Ex-Cop's Viral Lecture Sparks Change in DV Response
After 29 years fighting domestic violence as a police officer, Vincent Hurley's rage-filled speech to politicians went viral and sparked a national conversation. Now he's working to change how Australia talks about and prevents violence against women.
When former police negotiator Vincent Hurley stood up during a Q&A episode in April 2024, his frustration from three decades on the front lines erupted in a three-minute lecture that would change the conversation about domestic violence in Australia.
"How dare you go into politics when one woman is murdered every four days, and all you can do is talk about politics," he told the panel of politicians. His raw emotion resonated across the country.
Behind that viral moment was nearly 30 years of responding to what he calls "futile" domestic violence situations. During his first posting in Sydney's outer suburbs in the 1980s, Dr. Hurley estimates 80 percent of police work involved responding to domestic incidents.
On one particularly grueling night, he and his colleague were called to 20 different domestic violence cases. "It was just domestic after domestic after domestic," he told ABC Conversations.
What haunts him most isn't the violence he witnessed or even being shot at during calls. It's thinking about the wasted potential of survivors whose lives were derailed by abuse.
The Ripple Effect
Today, Dr. Hurley channels his experience into prevention work that's already showing promise. He volunteers at Sydney high schools, teaching teenagers about healthy relationships and challenging harmful gender stereotypes before violence begins.

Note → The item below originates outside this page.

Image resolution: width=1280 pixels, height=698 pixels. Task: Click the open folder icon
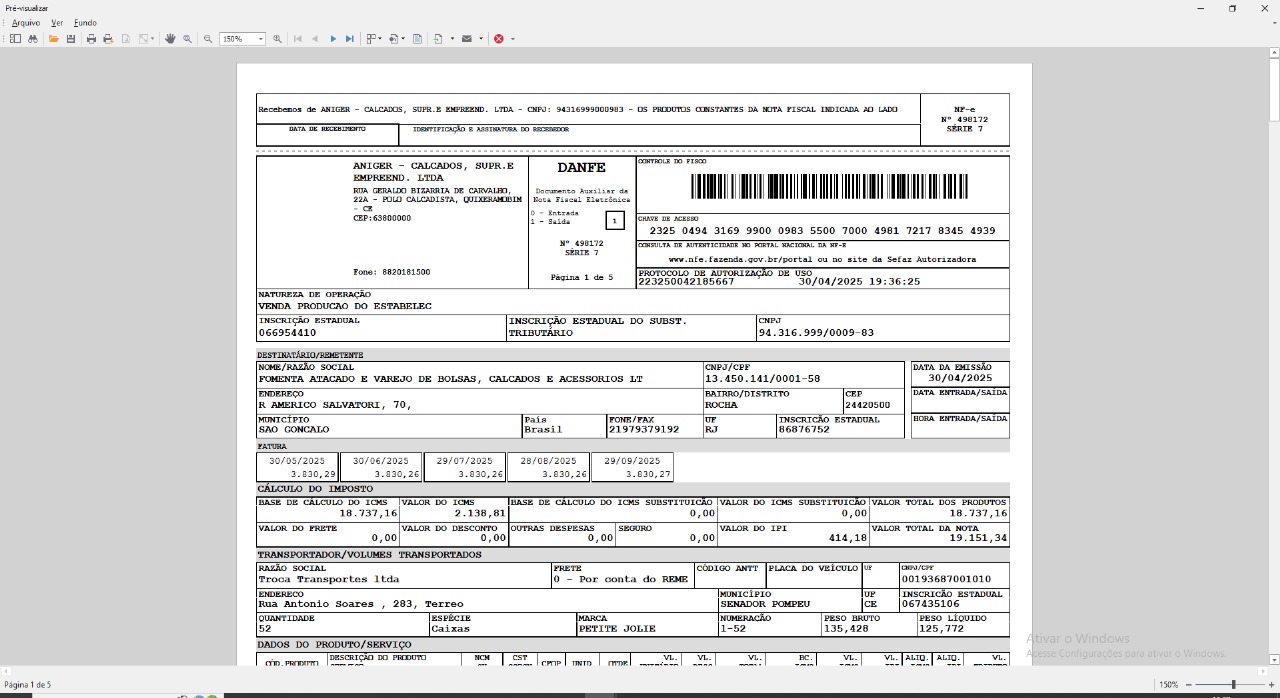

Through this work, he discovered something troubling: many 14 to 17-year-olds view domestic violence as a "private crime" between partners. The word "domestic" itself, he argues, softens the brutality and makes it sound like a private matter rather than what it is: violence against women and girls.
He's now advocating to remove "domestic" from the terminology entirely. "It doesn't matter if it occurs at home or at the shopping center," he says. "It's just straight-out violence."
The response to policing has improved dramatically since Dr. Hurley started his career. Officers now receive 18 months of training including domestic violence education, compared to just 12 weeks with no such training in the 1980s. Legislative changes and pro-arrest policies have strengthened protections for survivors.
Still, Dr. Hurley regrets the women and children he had to leave in vulnerable situations when resources like women's refuges were severely underfunded and inaccessible. His mission now is ensuring the next generation never experiences what he witnessed.
Through education, advocacy, and honest conversations about violence against women, he's helping shift Australia's moral compass one classroom at a time.